Today I ran into a scenario where my IceHouse openstack installation had existing cinder volumes that became stuck in the deleting state when attempts were made to delete them.
After several hours of probing the system, I can to identify the root cause. It seems that when the cinder volumes were created, the cinder volume service was associated with one hostname, but somewhere along the line, the hostname of processor hosting the cinder service changed (e.g. when from "cinderHost" to "cinderHost.local") I don't know when this happened, but when the cinder service was restarted at that point, the cinder service name was changed to reflect the new host name.

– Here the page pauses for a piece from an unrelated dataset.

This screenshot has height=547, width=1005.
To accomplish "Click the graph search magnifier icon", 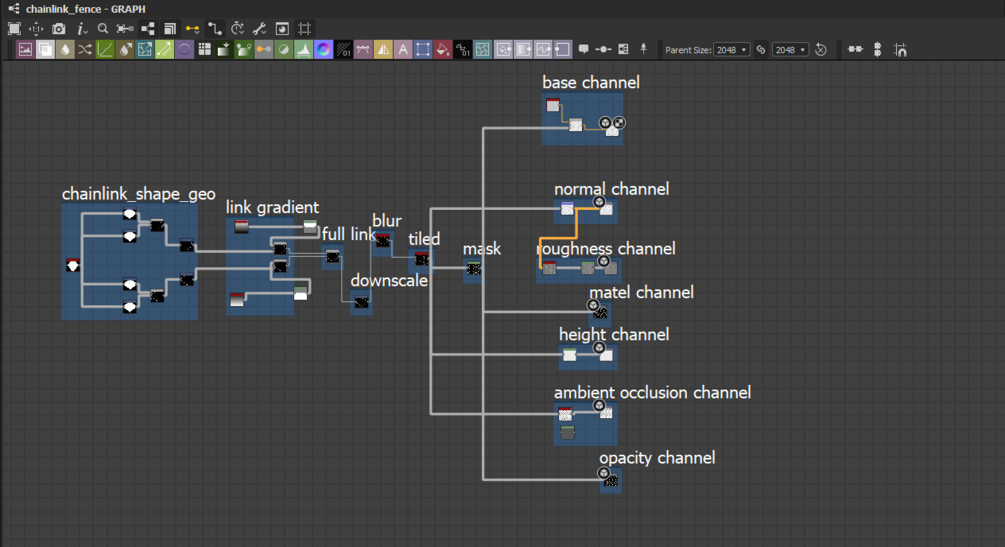I will point(103,29).
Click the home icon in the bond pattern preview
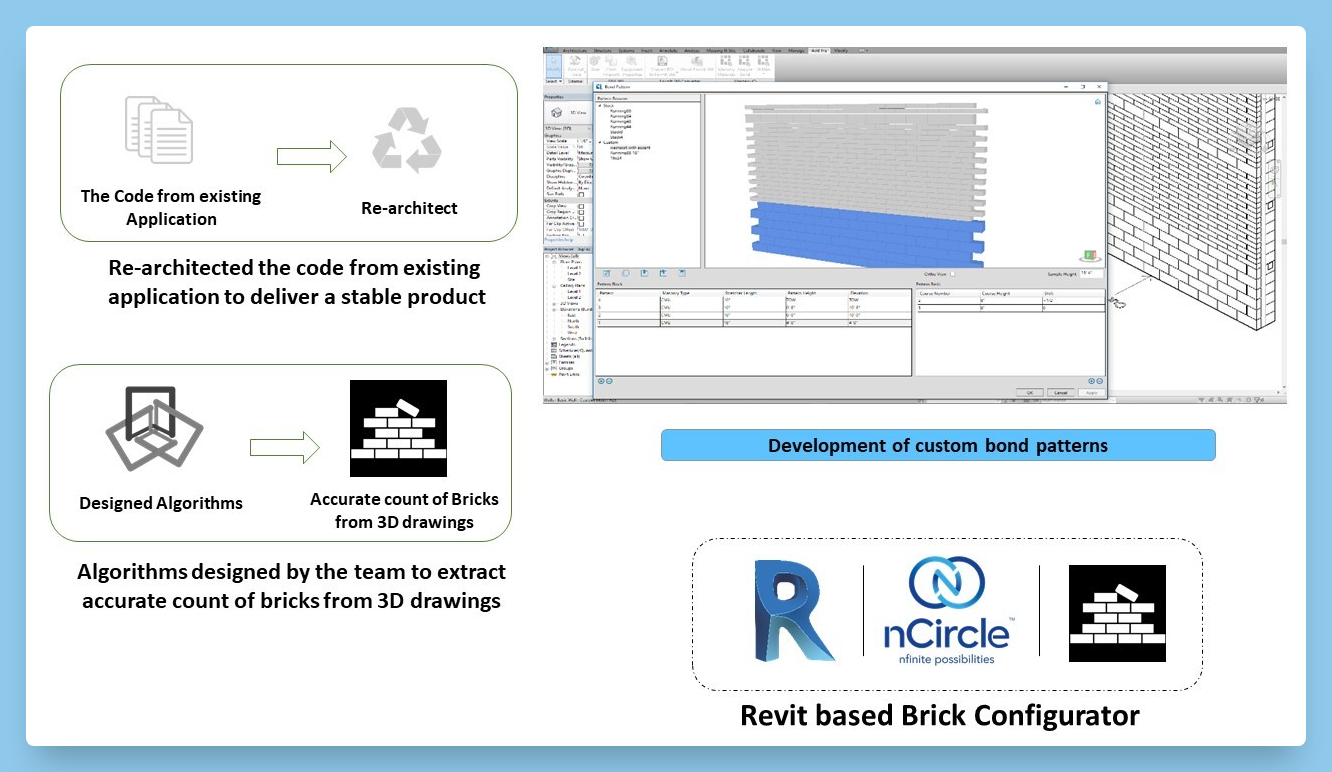Screen dimensions: 1332x772 [1098, 102]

By itself, this is not horrible, new volumes could be created/deleted with the new cinder service. The problem was that the existing volumes have data stored in the cinder database that reflects the cinder service name used when creating the volume. Since that old cinder volume service name was not in service when the volume delete was attempted, the volume became stuck in the deleting state.
My question is, how would you debug this efficiently if it were to happen again. I was surprised to not find any ERROR messages in any of the cinder logs. Enabling debug cinder logging didn't seem to really help since it didn't print anything that looked alarming. nothing about unable to reach the desired cinder volume service.
Is the design of cinder such that it just queues requests targeted for a disabled volume service and it does not view the unavailability of the service as an error?